Clearly, this solution has several major drawbacks:

• The original simple idea is completely lost within auxiliary code.
• The code isn't composable. We couldn't use `powerSum` as a building block. Instead, we had to reimplement a more complex variant from scratch.
• In this case we're dealing with a collection of parallel folds, which can be expressed as a fold over a list. But what if our building blocks were more complex sinks, not simple folds?
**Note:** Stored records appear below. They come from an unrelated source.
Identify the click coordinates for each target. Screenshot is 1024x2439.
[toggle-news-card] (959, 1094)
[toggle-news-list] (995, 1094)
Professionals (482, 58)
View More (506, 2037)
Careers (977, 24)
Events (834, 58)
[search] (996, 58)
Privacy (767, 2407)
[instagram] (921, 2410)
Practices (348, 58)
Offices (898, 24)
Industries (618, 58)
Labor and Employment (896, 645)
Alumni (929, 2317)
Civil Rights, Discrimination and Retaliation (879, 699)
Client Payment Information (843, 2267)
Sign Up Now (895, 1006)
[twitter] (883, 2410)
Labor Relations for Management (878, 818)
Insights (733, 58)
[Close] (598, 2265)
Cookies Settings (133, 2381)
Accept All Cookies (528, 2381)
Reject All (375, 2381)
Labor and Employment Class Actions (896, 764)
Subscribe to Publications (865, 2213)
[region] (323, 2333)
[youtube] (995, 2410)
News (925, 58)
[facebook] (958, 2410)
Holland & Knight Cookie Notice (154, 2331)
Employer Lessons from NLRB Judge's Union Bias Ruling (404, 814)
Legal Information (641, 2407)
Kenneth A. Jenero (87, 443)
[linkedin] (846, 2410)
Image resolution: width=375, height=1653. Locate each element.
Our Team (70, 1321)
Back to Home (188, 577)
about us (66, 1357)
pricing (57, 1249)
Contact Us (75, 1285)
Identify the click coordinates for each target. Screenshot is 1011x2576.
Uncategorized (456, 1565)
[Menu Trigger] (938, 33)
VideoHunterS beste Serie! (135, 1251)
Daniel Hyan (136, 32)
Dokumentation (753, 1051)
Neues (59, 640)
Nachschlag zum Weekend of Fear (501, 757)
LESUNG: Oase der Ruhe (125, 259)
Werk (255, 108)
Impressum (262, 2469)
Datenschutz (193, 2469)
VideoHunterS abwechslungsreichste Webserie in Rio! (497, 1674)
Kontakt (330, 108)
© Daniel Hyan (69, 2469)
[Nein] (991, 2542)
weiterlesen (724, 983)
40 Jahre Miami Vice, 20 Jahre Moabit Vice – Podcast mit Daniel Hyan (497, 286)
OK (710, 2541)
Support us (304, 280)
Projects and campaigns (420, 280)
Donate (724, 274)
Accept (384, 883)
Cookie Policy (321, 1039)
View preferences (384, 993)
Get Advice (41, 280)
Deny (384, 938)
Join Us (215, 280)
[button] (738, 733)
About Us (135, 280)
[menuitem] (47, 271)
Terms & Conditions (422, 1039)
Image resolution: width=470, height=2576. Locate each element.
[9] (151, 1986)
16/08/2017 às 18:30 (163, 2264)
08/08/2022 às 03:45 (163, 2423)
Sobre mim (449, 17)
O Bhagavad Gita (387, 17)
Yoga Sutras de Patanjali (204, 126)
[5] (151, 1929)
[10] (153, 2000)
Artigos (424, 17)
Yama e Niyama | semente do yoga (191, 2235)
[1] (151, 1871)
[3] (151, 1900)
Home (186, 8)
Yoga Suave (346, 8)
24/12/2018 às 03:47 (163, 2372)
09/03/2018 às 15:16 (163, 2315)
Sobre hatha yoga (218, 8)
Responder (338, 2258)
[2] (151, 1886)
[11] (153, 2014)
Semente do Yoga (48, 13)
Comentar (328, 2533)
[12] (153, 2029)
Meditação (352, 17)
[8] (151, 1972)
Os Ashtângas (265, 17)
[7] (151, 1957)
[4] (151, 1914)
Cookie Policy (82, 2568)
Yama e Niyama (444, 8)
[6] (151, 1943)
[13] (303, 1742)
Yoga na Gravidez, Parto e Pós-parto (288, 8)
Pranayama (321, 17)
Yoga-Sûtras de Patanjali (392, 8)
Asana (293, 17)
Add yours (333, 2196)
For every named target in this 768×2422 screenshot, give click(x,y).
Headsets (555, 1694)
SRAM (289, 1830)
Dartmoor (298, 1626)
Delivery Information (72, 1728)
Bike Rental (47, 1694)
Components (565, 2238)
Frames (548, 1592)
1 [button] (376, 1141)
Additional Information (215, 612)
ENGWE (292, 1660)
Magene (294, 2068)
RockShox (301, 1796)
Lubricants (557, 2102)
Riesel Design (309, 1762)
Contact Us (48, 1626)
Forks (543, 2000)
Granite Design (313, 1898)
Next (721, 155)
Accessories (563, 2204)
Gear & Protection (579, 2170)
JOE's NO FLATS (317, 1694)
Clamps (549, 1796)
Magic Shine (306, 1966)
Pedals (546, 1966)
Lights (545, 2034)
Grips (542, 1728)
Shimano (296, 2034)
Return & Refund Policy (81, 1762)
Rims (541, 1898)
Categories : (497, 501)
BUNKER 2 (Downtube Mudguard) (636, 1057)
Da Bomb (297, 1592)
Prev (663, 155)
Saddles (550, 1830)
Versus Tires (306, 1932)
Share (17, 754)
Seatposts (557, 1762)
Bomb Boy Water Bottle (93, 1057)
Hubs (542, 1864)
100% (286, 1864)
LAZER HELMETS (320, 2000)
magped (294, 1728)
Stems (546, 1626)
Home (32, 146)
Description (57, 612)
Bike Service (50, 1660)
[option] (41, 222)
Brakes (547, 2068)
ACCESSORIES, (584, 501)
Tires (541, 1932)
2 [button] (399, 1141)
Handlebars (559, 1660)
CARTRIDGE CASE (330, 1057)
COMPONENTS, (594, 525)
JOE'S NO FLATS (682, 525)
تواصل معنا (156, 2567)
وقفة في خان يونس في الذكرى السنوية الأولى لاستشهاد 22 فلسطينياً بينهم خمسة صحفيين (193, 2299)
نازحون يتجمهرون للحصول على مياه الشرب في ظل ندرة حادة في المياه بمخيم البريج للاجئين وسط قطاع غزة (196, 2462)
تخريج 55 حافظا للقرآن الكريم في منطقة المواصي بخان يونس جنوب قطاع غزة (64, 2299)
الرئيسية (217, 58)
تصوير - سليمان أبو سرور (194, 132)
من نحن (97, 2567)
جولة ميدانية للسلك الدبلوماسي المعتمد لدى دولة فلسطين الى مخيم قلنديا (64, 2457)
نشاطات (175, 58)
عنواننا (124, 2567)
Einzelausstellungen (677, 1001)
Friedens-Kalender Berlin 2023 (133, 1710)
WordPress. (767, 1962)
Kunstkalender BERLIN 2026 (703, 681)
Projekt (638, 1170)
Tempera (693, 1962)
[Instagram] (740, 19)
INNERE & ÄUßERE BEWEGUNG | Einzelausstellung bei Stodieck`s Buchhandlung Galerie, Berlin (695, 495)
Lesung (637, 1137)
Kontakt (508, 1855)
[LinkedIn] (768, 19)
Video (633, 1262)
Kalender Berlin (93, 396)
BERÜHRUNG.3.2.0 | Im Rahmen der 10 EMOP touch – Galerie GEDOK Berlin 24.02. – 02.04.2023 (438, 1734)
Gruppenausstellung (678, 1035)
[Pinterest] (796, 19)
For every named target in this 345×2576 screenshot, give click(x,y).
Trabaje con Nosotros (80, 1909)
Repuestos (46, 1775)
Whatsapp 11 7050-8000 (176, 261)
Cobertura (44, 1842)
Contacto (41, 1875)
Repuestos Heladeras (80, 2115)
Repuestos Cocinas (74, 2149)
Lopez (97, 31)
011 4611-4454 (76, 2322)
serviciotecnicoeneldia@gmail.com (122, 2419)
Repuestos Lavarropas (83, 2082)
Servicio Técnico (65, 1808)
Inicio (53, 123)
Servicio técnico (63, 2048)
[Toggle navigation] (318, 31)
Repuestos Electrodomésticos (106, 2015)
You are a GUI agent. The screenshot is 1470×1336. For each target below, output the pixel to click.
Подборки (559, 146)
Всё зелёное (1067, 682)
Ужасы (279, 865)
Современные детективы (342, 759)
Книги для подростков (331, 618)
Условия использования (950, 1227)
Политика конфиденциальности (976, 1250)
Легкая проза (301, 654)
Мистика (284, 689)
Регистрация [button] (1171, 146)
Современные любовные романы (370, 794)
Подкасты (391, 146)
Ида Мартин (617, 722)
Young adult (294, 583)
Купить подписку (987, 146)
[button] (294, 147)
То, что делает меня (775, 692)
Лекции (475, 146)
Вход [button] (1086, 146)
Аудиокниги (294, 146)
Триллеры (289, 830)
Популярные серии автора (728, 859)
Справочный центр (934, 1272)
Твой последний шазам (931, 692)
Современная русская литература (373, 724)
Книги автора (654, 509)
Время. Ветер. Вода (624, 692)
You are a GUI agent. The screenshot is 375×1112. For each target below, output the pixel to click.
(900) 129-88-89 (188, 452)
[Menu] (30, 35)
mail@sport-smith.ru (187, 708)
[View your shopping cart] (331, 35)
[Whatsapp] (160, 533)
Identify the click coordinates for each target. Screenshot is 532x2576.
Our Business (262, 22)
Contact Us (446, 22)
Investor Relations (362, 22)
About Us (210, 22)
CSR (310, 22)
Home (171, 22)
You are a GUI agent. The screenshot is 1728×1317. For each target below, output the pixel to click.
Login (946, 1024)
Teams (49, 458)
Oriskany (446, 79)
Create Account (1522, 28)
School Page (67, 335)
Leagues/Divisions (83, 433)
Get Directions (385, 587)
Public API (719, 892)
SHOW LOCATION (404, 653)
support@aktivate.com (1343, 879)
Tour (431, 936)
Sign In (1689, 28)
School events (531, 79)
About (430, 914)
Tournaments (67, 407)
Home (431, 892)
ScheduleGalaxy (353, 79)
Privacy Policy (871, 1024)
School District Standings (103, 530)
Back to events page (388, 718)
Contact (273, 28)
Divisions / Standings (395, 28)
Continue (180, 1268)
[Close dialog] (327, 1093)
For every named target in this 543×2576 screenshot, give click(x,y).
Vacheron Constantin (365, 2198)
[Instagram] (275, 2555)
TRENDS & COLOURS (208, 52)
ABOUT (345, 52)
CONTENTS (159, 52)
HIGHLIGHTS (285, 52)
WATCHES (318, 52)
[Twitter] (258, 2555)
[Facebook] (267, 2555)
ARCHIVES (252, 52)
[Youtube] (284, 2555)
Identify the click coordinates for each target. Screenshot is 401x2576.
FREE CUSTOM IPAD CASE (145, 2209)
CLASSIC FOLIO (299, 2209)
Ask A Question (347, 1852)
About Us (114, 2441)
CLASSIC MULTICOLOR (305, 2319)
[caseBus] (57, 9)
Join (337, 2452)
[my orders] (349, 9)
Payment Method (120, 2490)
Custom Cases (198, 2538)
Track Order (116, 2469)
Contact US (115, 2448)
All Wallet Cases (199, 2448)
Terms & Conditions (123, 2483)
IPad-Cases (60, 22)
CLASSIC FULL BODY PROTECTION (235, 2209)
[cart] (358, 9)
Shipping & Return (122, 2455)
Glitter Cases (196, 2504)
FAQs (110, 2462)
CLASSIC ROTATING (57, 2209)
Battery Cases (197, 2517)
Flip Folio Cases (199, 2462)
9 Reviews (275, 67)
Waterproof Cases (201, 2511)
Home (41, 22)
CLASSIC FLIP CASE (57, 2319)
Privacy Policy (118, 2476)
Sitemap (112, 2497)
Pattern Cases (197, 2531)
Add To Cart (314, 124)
Then there would be no way how to combine them together, even manually.
• We don't want to deal with strictness and evaluation, we want conduit to handle it for us.

## ZipSinks applicative functor

What we need is a way how to parallelize sinks, combine them so that the input is fed to all of them, and combine the results at the end.

Recall that `ConduitM` is a `Monad` and an `Applicative` and allows to compose conduits using their operations. But the semantic of these instances is different. It's sequential instead of parallel. Expression `condF <*> condX` runs `condF` first, when it finishes it continues with `condX` and then applies the result of `condF` to the result of `condX`.

Therefore conduit-extra has introduced a simple newtype wrapper for `Sink`s

``newtype ZipSink i m r = ZipSink { getZipSink :: Sink i m r }``

which implements `Applicative` with the parallel semantics:

• `pure` creates a sink that doesn't consume any input, just returns a given value;
• `<*>` runs two sinks in parallel until both finish, and then applies the result of the first one to the second one.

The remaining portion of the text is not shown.